An idyllic setting and yet a disrupted operation. This is the paradox of Mont-Saint-Michel, since December 26. Around fifteen of the 55 employees of the abbey, managed by the Center des monuments nationaux (CMN), are on strike. The building, one of the most visited monuments in France with 1.5 million tourists per year, has since either been closed to the public or opened free of charge. On the orientation panel at the foot of the building, a poster warned visitors this week: “Due to a social movement, the monument will open between 1 p.m. and 5 p.m., visits and guided tours are canceled.” Two tourists having found the doors closed in the morning, Lise and Thomas, 25 and 24 years old, are “a little disappointed” to have come from Flers (Orne) without seeing the abbey, but believe that “the strike, they will not don't do it for nothing. At the end of the meeting on January 3, the strike movement was extended until Saturday January 6, when the strikers will decide on the continuation of the movement at a general assembly, after further discussions with management.

Why are these employees on strike? The claims are based on three reasons: nearly 350 steps to climb, humidity and cold. On the access bridge to the Mont, visited by three million people each year, a reception agent swept by the wind and rain for several hours jokes about this jewel, a “magnificent but poorly heated” office. Between the morning climb to reach the abbey, “the visits and those who stay on their feet all day, we all have joint problems in our knees and ankles,” laments Herminia Amador Chacon, of the CGT. The trade unionist drives the point home: “Our dedicated shuttle gives us ten minutes in the morning to climb the Mount to the summit and open the entire building to the public, we open late every morning because it’s physically impossible!”

The strikers (CGT, CFDT and Sud Solidaires) are demanding an increase in staff numbers, financial recognition of language skills and arduousness as well as improvement in working conditions.
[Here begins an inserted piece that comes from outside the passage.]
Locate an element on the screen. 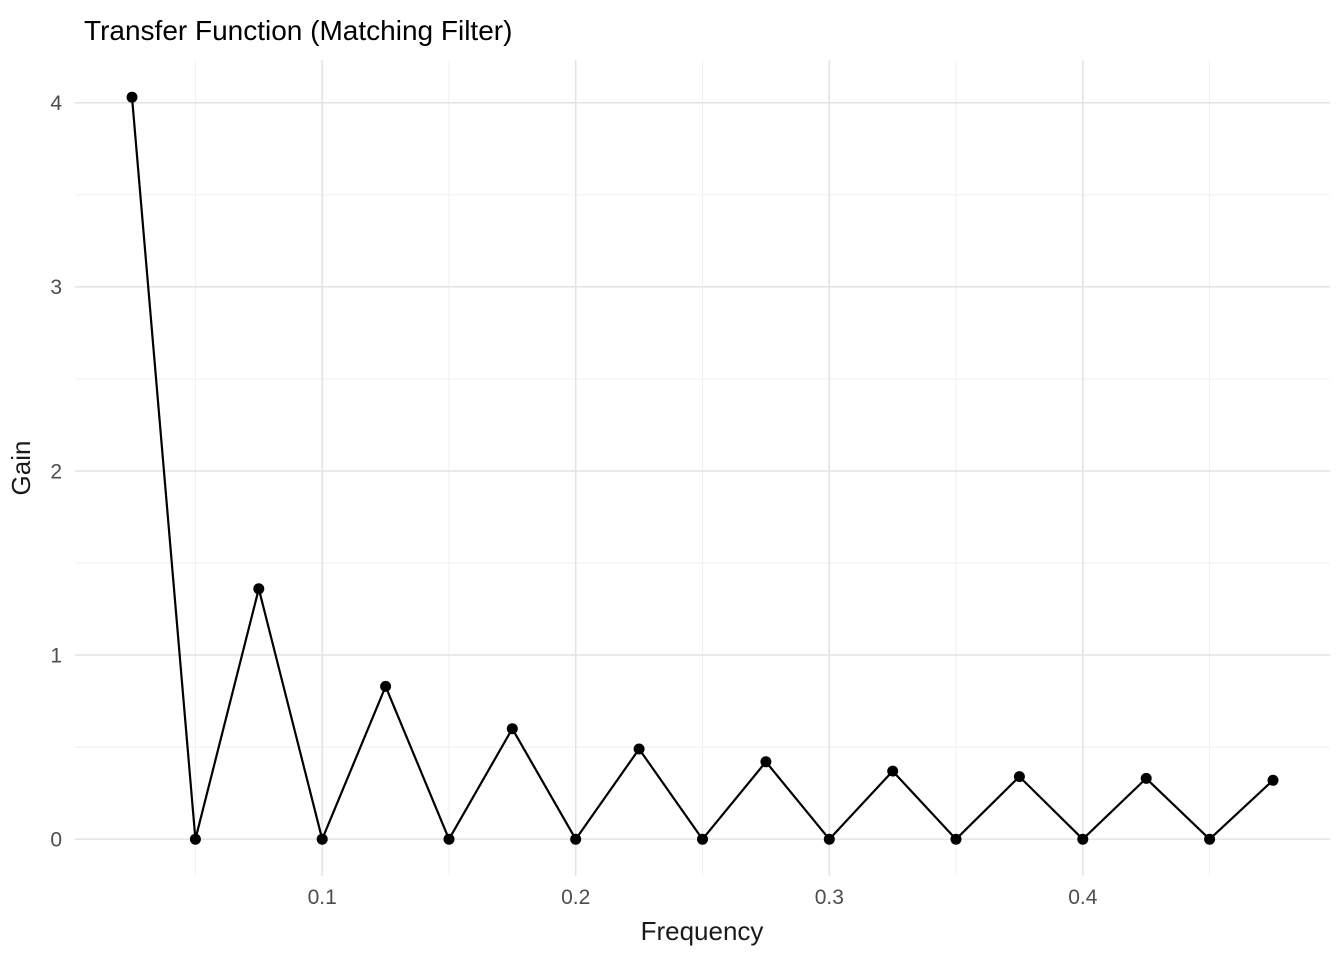 This screenshot has width=1344, height=960. x-tick-label: 0.3 is located at coordinates (830, 898).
The investments are “not up to the level of this marvelous monument that is the abbey even though it brings in a lot of money for the CMN”, according to the trade unionist.

Arnaud Noblet, secretary general of the Mont Saint-Michel Abbey for National Monuments, says he “understands on a personal level” that employees sometimes feel “overwhelmed” during the high season. He recalls that “since 2018 the payroll has increased by 7%, we have gone from 55 permanent agents to 85 during the summer period, and the end-of-year negotiations resulted in the creation of 2.5 positions”. For him, the CMN functions “in equalization and we claim it, large monuments like the abbey allow small ones to exist”.

The few traders on Mont assure that they have not observed any difference in their turnover since the start of the movement. Solène, 41, who came from the Paris region with her family, “was pleasantly surprised to see that it was free”. “If we can, we will give an exit ticket for the monument and the staff,” she added.